Husband’s Contact with Wife’s Attorney Not a Violation of Order of Protection Received by Wife

Violation-of-Order-of-Protection-Received-by-Wife

Judge Javier Vargas sitting in a Family Court in King County recently had an unusual case presented to him. The wife had received an Order of Protection against her husband. He was ordered to stay away from the wife’s home and work and prohibited from communicating with wife, including any third party contact. The wife alleged husband and his private investigator had violated the portion of the Order of Protection preventing third party contact. She claimed her husband and his private investigator had communicated with her attorney through e-mail. She claimed these e-mails constituted harassment and coercion which were violations of the no communications provision of the Order of Protection which she had.

The Husband’s Position

The husband’s attorney argued that there were no allegations that either he or his investigator contacted the wife.

## Short problem 1
Reproduce the portion of the order of protection article running from "Judge Javier Vargas" down to "which she had.".
## Short problem 2
Answer these questions using the order of protection article:
(a) Which judge heard the case, and in which county's Family Court?
(b) From which two places was the husband ordered to stay away?
(c) Whose attorney argued that there were no allegations of contact with the wife?
The entries that follow are not required for the tasks on this page.

## Given information
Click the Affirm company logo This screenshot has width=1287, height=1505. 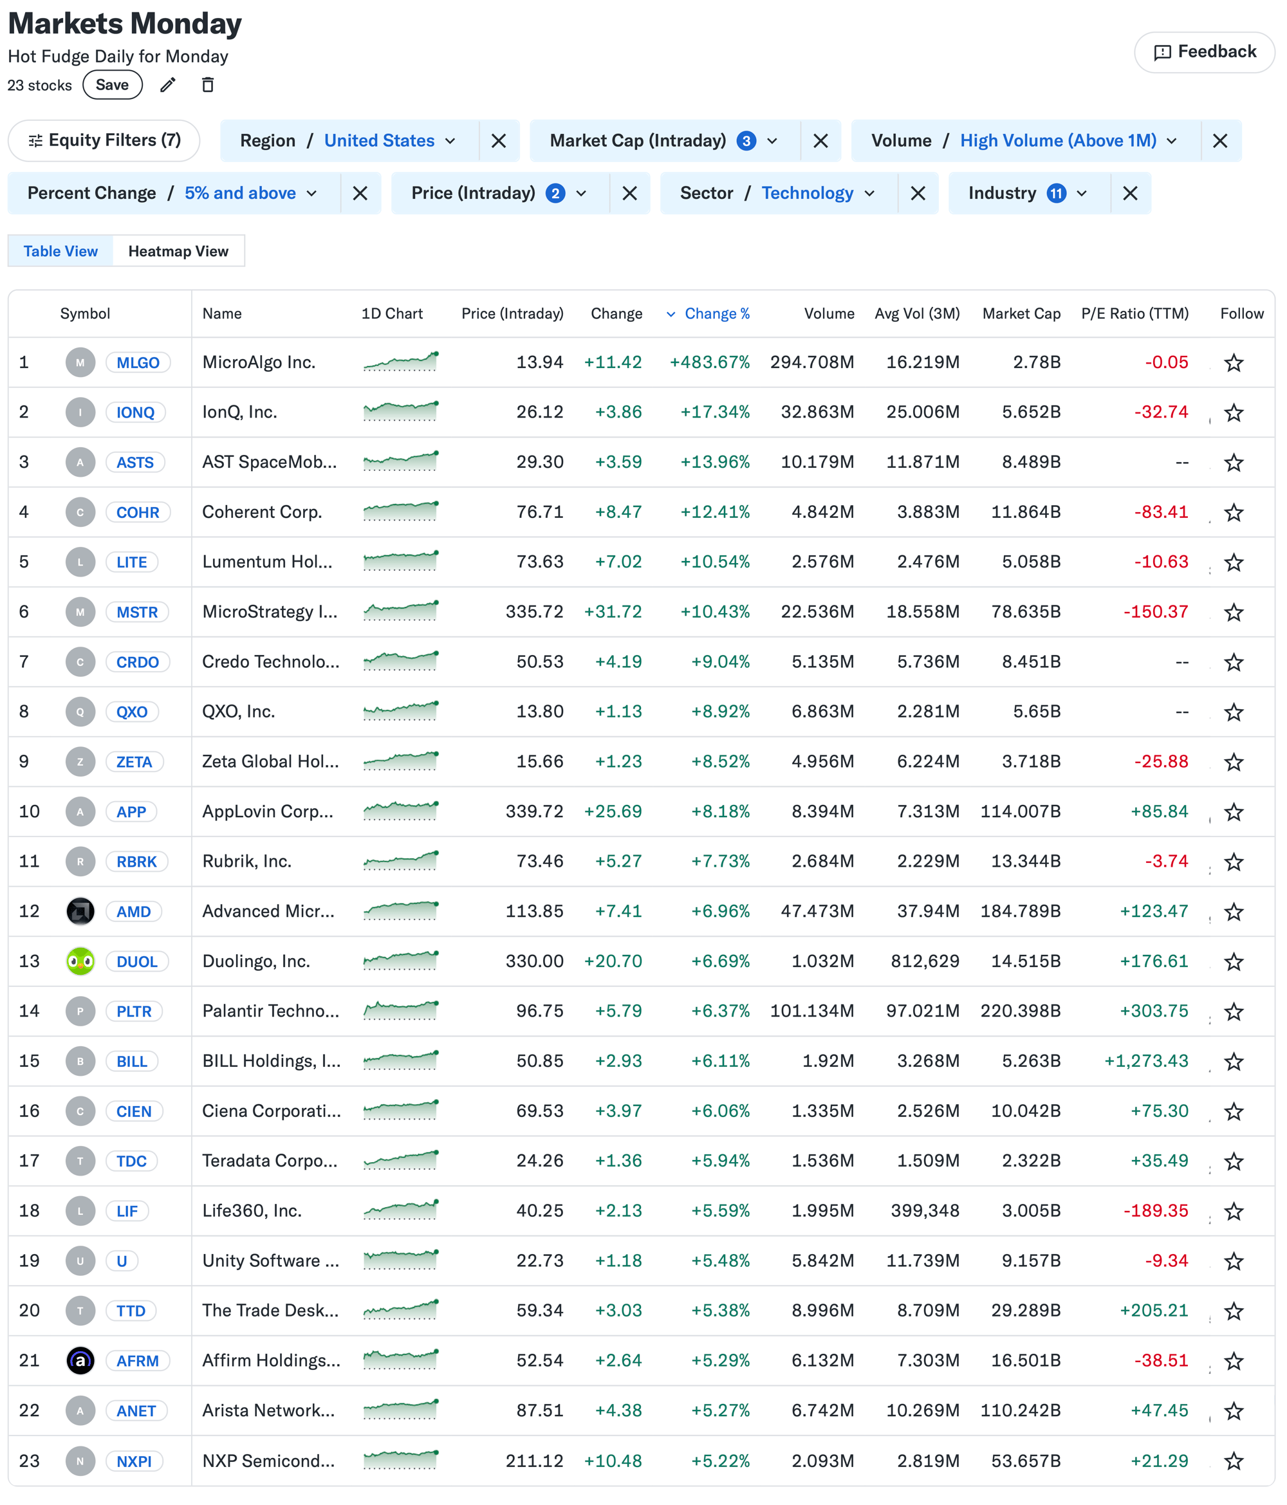80,1360
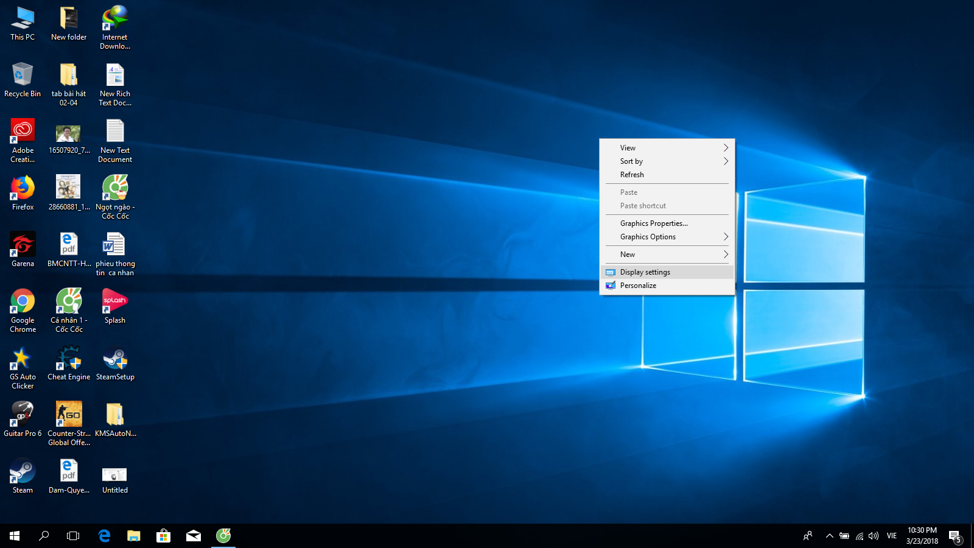974x548 pixels.
Task: Open the Windows Start menu
Action: coord(15,536)
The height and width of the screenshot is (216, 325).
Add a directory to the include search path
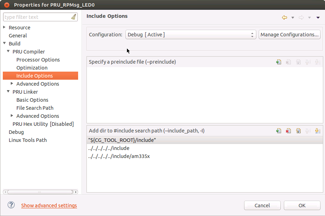(x=279, y=130)
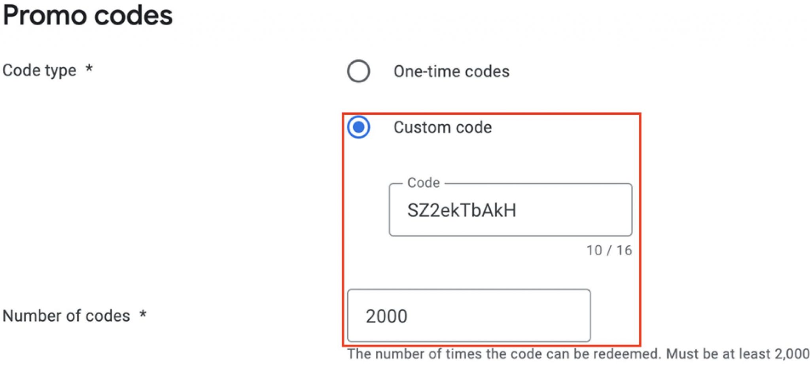
Task: Click inside the custom code text box
Action: point(510,210)
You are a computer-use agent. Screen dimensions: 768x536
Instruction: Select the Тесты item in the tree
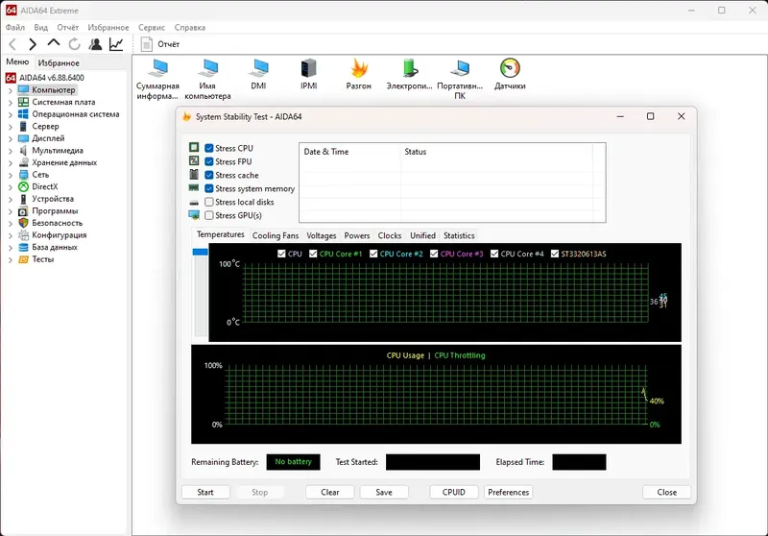[x=42, y=259]
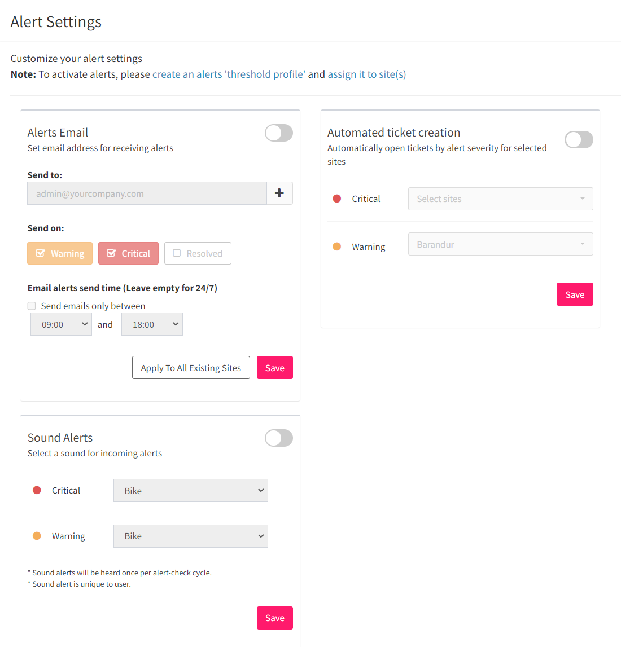Image resolution: width=621 pixels, height=647 pixels.
Task: Open Critical sound Bike dropdown
Action: [x=191, y=491]
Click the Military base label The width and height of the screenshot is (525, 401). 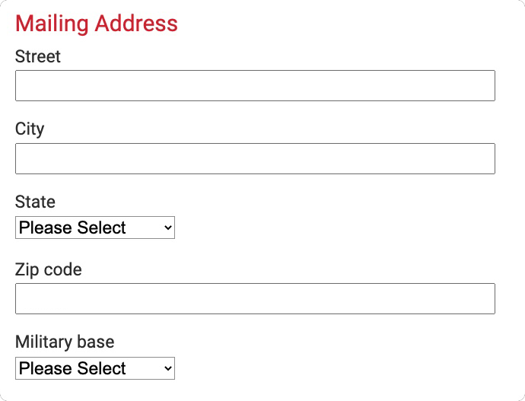tap(65, 342)
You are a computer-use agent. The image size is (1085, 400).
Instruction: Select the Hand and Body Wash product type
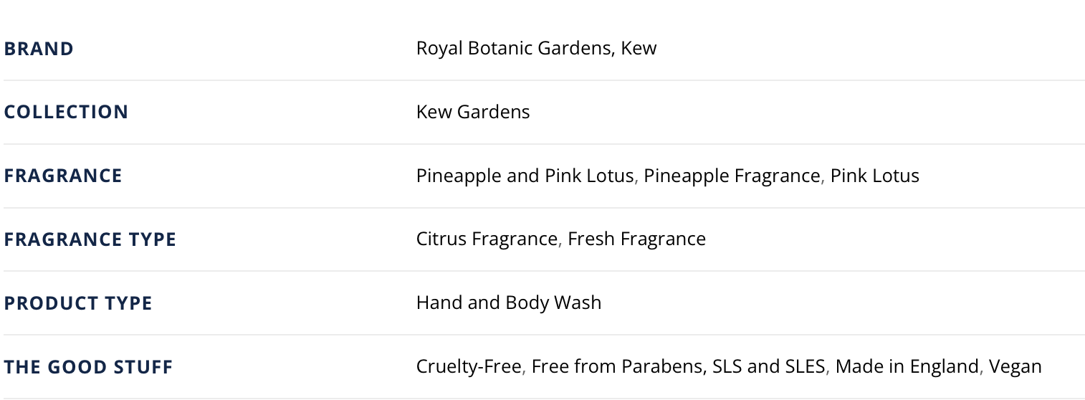509,303
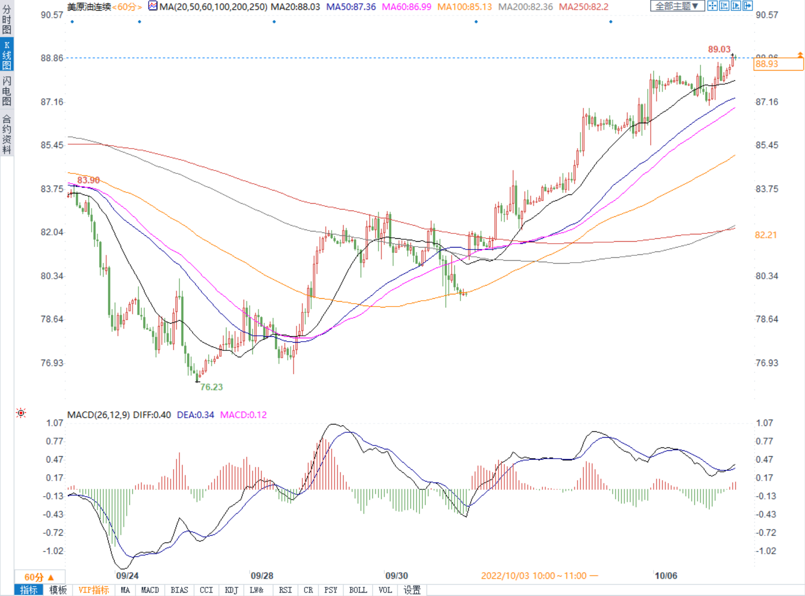This screenshot has height=596, width=805.
Task: Select the RSI indicator
Action: (x=285, y=590)
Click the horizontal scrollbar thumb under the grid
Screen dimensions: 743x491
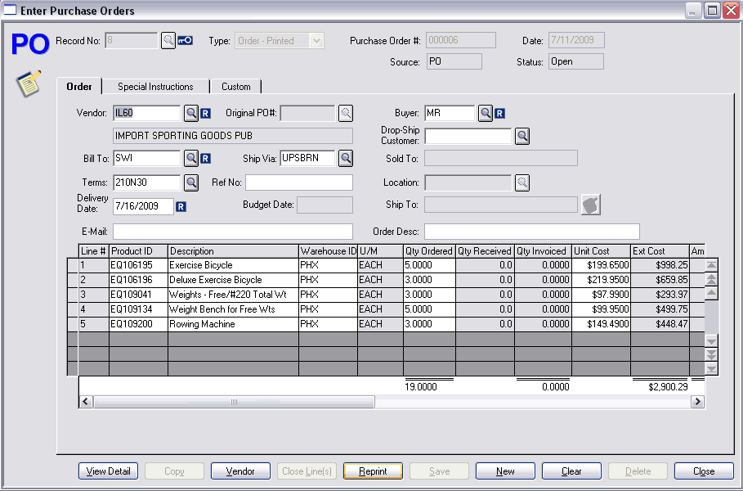click(x=234, y=402)
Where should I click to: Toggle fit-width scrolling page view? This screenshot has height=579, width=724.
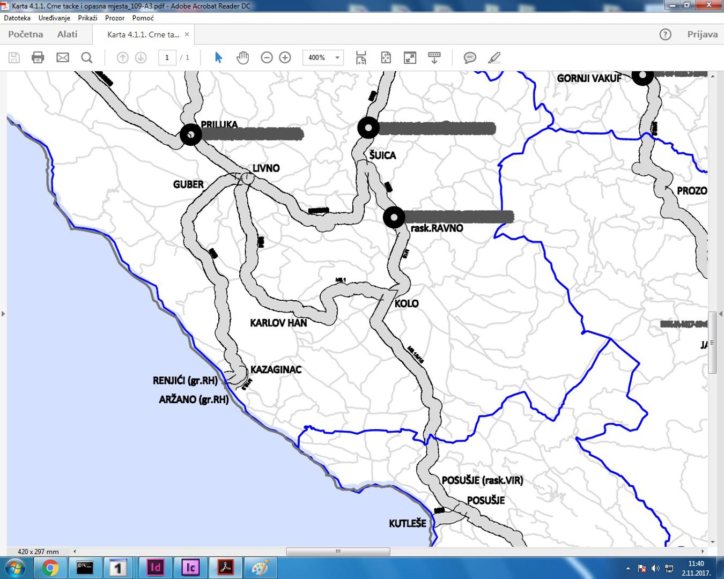click(361, 57)
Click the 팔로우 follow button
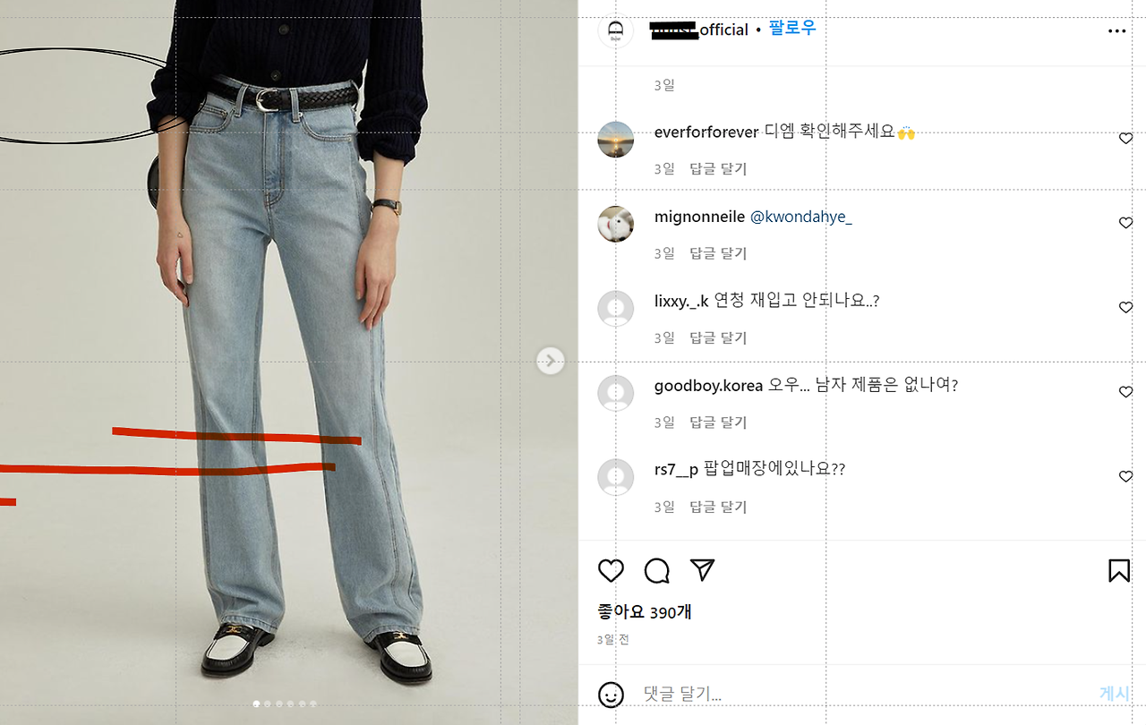 point(792,29)
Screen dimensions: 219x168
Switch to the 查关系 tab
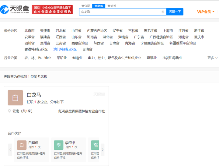[112, 6]
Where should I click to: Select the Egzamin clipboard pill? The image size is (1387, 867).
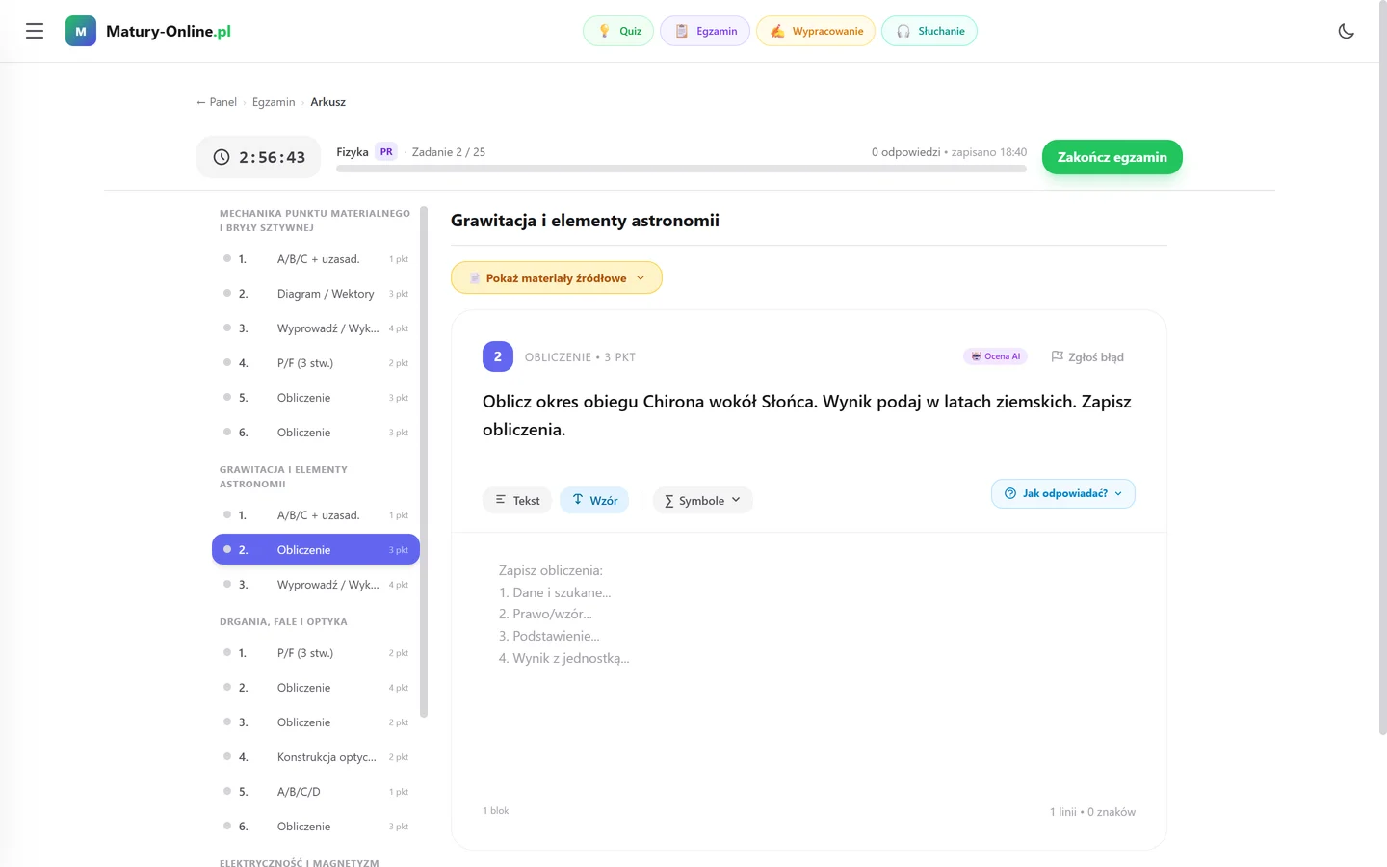pyautogui.click(x=705, y=31)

## Correct response 1
Judge Javier Vargas sitting in a Family Court in King County recently had an unusual case presented to him. The wife had received an Order of Protection against her husband. He was ordered to stay away from the wife’s home and work and prohibited from communicating with wife, including any third party contact. The wife alleged husband and his private investigator had violated the portion of the Order of Protection preventing third party contact. She claimed her husband and his private investigator had communicated with her attorney through e-mail. She claimed these e-mails constituted harassment and coercion which were violations of the no communications provision of the Order of Protection which she had.

## Correct response 2
(a) Judge Javier Vargas, in a Family Court in King County.
(b) The wife's home and her work.
(c) The husband's attorney.